For the entries below, print exactly the lines between the line holding "Click the MACD(12,26,9) indicator label" and the line holding "Task: Click into the CVV input field", inclusive, and nothing else.

*** Opening Data excerpts ***

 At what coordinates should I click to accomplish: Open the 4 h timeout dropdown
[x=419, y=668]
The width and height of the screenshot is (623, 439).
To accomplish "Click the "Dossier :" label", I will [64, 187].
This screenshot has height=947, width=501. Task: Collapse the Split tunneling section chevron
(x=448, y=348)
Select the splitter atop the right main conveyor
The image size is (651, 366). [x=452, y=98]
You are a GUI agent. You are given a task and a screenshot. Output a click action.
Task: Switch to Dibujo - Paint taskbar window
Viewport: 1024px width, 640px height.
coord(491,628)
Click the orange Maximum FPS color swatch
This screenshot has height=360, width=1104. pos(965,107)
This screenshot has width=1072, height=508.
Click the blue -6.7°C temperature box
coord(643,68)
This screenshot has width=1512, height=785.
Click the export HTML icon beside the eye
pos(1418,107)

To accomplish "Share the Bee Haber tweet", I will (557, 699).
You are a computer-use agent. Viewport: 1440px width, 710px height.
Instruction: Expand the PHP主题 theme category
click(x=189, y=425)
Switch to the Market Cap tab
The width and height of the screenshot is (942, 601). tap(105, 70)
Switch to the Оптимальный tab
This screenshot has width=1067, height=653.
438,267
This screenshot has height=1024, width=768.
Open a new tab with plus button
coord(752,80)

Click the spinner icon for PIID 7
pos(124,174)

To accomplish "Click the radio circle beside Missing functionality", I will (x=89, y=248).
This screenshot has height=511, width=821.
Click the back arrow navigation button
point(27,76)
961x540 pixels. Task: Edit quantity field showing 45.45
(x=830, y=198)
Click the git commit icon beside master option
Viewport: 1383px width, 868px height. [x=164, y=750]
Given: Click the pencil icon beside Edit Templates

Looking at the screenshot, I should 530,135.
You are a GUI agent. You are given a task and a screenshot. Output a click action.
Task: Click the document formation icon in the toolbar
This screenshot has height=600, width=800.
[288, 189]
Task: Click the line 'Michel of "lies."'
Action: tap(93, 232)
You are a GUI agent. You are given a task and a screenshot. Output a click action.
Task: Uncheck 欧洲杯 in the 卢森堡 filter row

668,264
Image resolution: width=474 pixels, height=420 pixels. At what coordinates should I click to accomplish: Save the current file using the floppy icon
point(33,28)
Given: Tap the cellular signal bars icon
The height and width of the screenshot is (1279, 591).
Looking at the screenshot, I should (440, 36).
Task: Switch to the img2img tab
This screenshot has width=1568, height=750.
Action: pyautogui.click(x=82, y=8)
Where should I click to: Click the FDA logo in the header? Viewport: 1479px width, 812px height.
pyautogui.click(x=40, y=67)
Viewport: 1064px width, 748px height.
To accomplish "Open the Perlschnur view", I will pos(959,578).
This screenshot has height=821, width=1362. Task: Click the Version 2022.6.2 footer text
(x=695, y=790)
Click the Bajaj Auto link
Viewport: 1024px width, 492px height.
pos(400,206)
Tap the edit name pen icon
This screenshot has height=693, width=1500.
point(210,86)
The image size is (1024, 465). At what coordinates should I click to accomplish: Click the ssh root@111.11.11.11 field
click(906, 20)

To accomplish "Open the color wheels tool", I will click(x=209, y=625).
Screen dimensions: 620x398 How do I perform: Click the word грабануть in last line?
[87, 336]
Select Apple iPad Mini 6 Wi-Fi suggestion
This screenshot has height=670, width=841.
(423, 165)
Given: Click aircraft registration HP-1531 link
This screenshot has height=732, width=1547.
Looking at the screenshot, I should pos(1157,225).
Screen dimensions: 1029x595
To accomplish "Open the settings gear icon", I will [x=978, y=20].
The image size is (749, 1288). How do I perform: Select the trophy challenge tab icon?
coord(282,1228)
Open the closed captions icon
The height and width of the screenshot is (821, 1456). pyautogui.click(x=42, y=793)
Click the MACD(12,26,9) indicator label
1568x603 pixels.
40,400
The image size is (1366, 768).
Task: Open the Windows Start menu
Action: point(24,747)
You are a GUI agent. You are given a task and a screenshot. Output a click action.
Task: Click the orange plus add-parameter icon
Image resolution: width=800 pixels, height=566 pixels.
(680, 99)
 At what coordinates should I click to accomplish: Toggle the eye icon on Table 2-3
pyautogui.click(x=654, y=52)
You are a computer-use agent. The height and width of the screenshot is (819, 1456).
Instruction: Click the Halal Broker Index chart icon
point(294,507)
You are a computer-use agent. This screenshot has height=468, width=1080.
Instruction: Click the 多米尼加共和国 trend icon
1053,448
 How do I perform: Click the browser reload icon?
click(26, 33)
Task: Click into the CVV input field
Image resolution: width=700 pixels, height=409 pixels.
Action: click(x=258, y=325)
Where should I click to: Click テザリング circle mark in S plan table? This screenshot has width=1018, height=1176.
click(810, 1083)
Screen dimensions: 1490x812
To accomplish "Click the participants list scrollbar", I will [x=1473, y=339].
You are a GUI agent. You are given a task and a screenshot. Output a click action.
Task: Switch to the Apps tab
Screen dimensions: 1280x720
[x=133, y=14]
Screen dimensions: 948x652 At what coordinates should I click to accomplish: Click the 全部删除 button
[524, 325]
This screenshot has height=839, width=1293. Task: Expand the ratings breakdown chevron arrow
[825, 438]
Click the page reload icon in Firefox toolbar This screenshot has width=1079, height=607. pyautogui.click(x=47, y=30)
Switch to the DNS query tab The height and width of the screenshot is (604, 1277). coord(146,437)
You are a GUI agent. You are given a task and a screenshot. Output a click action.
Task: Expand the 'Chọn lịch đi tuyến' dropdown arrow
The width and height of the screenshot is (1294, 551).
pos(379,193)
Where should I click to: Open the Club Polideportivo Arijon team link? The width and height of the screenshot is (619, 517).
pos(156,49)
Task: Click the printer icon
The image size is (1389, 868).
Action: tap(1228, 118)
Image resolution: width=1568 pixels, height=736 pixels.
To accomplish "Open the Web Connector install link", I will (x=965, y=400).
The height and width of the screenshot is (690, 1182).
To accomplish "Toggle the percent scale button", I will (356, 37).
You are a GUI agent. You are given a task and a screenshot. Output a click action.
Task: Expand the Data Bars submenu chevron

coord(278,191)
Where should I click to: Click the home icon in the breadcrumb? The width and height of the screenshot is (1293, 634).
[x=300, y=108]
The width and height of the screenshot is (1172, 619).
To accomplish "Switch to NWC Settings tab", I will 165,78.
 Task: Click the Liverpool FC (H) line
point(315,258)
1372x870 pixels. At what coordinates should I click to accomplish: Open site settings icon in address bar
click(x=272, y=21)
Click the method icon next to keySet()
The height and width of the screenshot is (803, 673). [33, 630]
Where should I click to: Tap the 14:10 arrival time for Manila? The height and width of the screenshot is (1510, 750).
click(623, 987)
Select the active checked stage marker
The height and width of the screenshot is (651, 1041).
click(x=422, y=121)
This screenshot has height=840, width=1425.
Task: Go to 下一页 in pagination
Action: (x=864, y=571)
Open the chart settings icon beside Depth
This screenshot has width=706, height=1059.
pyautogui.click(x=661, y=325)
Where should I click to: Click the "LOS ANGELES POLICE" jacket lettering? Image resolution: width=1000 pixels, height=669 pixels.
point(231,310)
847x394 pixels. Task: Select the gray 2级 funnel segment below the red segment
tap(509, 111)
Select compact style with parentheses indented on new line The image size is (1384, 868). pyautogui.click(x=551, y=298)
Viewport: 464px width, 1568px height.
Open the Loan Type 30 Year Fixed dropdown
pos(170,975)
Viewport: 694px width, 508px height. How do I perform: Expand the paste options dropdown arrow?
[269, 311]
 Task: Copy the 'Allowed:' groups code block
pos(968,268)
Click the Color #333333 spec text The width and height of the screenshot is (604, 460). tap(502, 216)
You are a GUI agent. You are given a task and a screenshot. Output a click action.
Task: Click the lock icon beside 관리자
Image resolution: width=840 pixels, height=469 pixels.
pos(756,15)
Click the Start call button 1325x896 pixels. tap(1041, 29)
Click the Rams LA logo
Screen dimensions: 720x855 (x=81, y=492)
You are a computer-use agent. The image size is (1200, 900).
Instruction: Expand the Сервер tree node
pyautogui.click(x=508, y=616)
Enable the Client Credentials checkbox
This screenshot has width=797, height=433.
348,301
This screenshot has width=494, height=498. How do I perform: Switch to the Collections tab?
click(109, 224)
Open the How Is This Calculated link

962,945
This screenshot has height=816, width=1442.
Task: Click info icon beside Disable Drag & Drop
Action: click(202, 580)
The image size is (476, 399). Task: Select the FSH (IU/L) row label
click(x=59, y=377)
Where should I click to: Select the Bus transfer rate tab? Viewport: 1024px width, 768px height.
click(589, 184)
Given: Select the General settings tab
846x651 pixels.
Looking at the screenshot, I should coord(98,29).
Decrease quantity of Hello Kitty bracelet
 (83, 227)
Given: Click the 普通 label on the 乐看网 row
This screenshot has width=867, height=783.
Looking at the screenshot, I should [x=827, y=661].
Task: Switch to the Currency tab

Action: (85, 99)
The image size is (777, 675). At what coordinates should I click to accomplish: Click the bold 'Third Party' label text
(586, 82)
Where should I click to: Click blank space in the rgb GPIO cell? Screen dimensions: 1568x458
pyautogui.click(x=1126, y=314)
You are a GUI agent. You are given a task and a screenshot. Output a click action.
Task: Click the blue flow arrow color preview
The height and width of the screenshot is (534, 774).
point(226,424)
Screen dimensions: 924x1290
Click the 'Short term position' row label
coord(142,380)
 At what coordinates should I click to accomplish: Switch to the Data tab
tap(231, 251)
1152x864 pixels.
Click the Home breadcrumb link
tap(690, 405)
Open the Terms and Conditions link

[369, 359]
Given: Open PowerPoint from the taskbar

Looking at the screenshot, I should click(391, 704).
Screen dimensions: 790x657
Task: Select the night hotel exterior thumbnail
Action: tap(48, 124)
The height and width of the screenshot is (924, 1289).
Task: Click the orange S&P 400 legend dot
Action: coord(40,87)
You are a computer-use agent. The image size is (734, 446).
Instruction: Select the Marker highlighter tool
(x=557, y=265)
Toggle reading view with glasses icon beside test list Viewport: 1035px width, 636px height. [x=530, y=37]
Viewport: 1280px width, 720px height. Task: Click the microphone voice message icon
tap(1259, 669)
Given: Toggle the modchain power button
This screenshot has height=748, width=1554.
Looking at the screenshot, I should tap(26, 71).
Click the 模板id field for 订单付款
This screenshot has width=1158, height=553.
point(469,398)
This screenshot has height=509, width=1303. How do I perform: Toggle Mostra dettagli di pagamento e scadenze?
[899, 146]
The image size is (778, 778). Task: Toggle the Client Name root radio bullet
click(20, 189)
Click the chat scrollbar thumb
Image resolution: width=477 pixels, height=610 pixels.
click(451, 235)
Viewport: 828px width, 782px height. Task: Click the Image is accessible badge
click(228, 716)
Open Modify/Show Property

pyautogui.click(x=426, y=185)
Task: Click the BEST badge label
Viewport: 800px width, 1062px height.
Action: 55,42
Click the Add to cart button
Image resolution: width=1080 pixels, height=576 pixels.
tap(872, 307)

*** Closing Data excerpts ***

## Solved problem
Click the MACD(12,26,9) indicator label
1568x603 pixels.
40,400
The image size is (1366, 768).
Task: Open the Windows Start menu
Action: point(24,747)
You are a GUI agent. You are given a task and a screenshot. Output a click action.
Task: Click the orange plus add-parameter icon
Image resolution: width=800 pixels, height=566 pixels.
(680, 99)
 At what coordinates should I click to accomplish: Toggle the eye icon on Table 2-3
pyautogui.click(x=654, y=52)
You are a computer-use agent. The height and width of the screenshot is (819, 1456).
Instruction: Click the Halal Broker Index chart icon
point(294,507)
You are a computer-use agent. This screenshot has height=468, width=1080.
Instruction: Click the 多米尼加共和国 trend icon
1053,448
 How do I perform: Click the browser reload icon?
click(26, 33)
Task: Click into the CVV input field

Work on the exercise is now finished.